Data entries
..............................

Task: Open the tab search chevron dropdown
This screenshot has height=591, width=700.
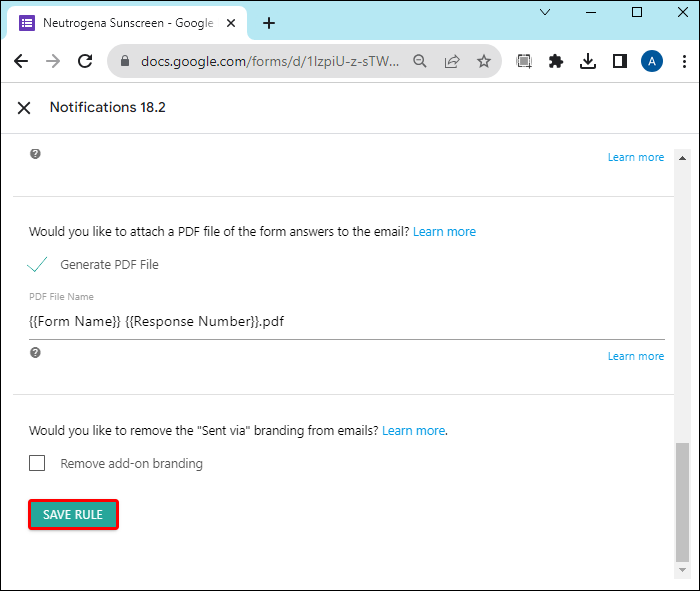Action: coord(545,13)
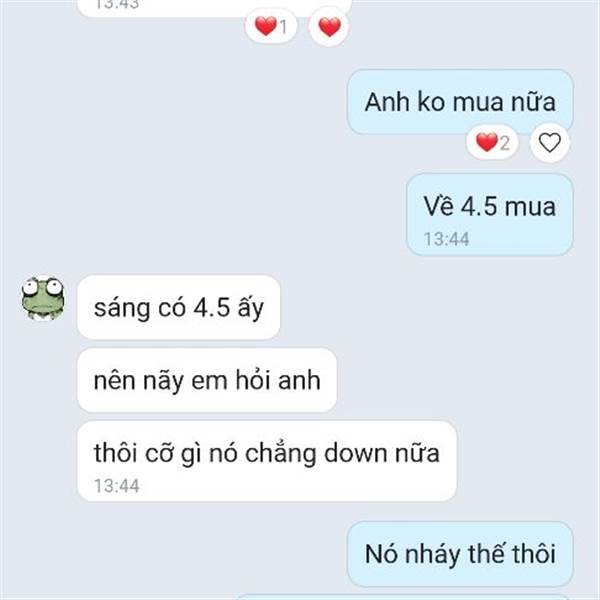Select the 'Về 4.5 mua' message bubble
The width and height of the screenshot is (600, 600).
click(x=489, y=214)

..............................

- Your goal:
Would you repeat the entries exactly, keeping the images out?

- Answer space:
Task: Open the tab search chevron dropdown
This screenshot has height=591, width=700.
Action: coord(545,13)
Select the 'Về 4.5 mua' message bubble
The width and height of the screenshot is (600, 600).
click(x=489, y=214)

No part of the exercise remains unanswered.